» **What you have to do**
Please reproduce the final stretch of the listing below: the line that contains "At what coordinates" and all lines after it, verbatim, with nothing else.

» **Information**
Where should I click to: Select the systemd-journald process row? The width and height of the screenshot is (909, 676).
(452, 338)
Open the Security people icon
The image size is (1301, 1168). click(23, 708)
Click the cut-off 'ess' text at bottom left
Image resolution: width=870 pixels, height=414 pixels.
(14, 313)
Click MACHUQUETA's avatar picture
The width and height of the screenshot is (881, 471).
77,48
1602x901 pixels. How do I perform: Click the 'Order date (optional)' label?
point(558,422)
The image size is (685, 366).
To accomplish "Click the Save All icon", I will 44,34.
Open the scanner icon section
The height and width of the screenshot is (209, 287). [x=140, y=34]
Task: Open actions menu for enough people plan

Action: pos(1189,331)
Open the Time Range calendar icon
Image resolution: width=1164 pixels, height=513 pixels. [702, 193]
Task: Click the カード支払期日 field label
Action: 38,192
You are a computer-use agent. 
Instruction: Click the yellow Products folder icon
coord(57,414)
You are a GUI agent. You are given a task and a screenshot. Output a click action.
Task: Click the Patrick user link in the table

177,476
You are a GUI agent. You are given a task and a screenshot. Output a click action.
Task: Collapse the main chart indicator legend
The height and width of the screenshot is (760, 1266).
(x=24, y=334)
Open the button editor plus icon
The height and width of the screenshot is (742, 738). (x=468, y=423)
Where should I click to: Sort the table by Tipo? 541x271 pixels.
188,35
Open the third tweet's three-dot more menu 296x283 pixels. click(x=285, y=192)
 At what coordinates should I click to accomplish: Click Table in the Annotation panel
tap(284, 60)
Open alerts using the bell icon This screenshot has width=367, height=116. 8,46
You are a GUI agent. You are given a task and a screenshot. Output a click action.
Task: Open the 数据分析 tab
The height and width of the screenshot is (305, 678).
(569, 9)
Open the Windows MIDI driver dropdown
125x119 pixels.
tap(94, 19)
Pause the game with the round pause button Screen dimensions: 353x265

» **Expected answer**
 At what coordinates should I click to accomplish: Click Table in the Annotation panel
tap(284, 60)
Open alerts using the bell icon This screenshot has width=367, height=116. 8,46
You are a GUI agent. You are given a task and a screenshot. Output a click action.
Task: Open the 数据分析 tab
The height and width of the screenshot is (305, 678).
(569, 9)
Open the Windows MIDI driver dropdown
125x119 pixels.
tap(94, 19)
Pause the game with the round pause button Screen dimensions: 353x265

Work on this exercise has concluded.